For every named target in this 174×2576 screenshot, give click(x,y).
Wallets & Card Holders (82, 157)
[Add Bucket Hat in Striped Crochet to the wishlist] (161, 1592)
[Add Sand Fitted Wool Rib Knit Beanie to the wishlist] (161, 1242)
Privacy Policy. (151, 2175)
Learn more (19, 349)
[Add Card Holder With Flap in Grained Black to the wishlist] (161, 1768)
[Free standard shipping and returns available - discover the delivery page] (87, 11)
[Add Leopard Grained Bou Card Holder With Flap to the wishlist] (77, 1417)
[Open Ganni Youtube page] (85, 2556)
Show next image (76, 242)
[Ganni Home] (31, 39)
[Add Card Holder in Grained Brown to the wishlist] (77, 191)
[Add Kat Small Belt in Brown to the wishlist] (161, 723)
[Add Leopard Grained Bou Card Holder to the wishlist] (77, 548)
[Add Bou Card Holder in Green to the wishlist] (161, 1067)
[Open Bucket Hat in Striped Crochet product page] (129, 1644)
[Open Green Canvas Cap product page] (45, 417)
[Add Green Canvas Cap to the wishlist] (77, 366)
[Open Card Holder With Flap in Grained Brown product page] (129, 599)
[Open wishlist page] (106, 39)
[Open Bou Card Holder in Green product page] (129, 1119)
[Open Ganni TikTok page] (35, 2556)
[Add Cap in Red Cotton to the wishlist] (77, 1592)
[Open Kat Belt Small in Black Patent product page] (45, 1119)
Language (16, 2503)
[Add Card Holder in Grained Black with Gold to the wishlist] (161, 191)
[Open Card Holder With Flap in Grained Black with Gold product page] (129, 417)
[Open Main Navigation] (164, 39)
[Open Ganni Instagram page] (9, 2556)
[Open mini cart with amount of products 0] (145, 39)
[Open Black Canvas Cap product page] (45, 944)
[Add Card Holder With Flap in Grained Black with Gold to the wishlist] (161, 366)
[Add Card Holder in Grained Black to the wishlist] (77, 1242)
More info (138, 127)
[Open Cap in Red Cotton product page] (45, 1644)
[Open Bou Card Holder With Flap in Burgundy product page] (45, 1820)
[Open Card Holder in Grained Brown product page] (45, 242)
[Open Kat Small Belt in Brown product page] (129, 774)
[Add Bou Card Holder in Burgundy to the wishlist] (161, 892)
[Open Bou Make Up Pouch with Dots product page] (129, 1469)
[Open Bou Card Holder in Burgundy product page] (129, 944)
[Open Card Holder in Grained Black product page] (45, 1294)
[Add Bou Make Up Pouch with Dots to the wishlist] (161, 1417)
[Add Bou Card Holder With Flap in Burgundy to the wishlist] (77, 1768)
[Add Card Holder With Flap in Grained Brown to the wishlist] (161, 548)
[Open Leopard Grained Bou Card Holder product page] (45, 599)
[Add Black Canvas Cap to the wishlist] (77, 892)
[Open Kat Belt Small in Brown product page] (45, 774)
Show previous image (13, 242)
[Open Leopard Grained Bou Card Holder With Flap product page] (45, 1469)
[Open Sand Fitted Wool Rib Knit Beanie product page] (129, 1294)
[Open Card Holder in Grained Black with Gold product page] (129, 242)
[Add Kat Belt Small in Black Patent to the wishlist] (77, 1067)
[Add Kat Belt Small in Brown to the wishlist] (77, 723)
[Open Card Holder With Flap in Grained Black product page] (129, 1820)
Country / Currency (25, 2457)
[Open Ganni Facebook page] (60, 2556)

---

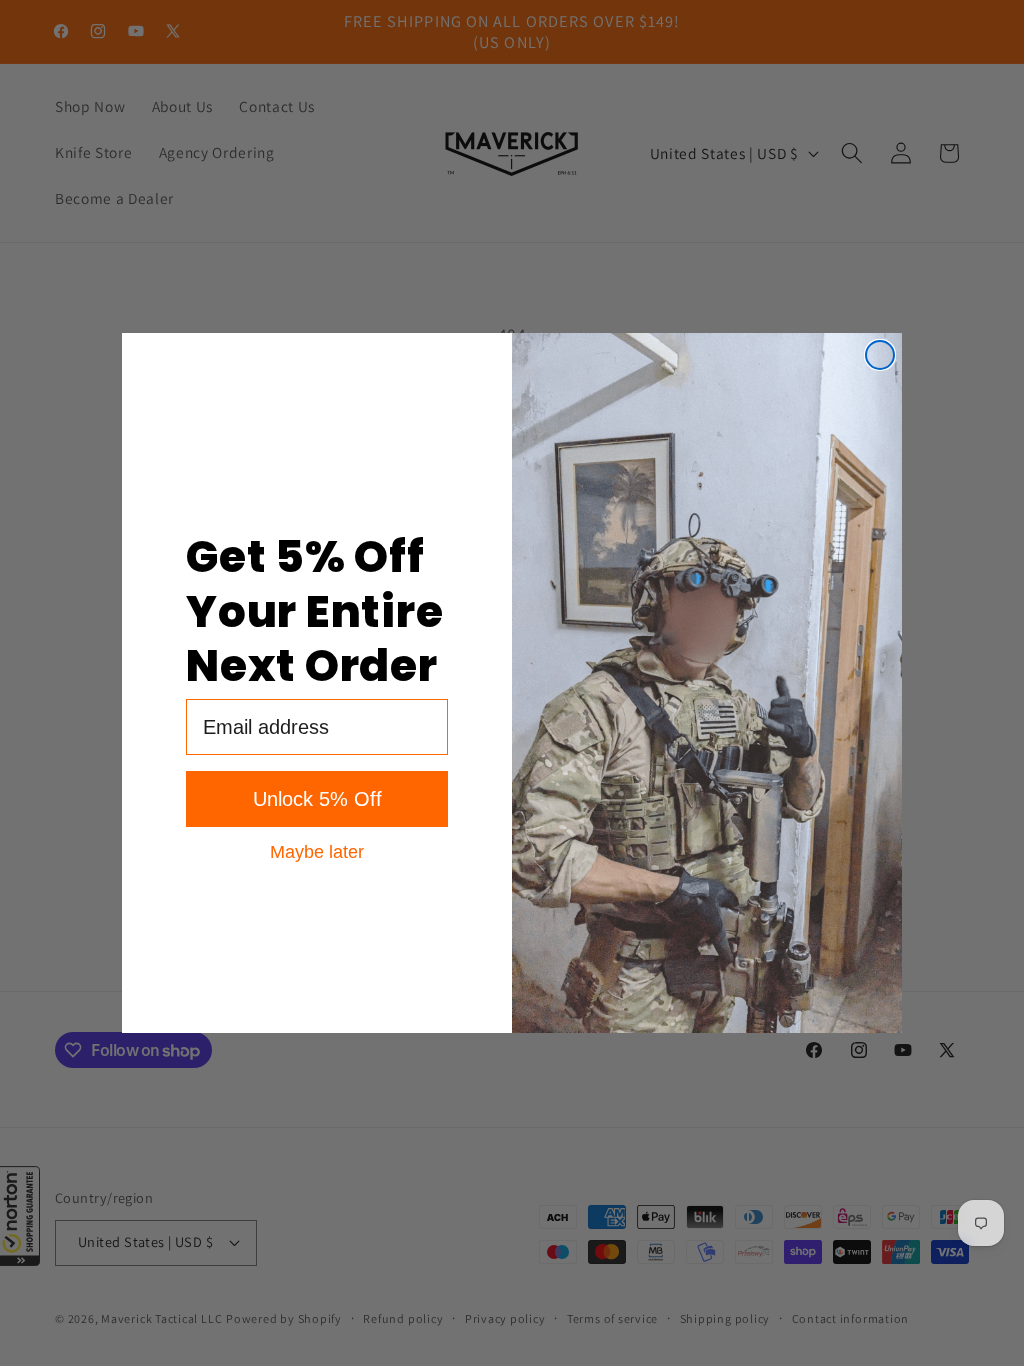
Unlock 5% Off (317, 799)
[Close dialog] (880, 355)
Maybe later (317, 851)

▶ Work task
Take each line above that contains "Sand" and copy it out.

▶ Output of the task
[Add Sand Fitted Wool Rib Knit Beanie to the wishlist] (161, 1242)
[Open Sand Fitted Wool Rib Knit Beanie product page] (129, 1294)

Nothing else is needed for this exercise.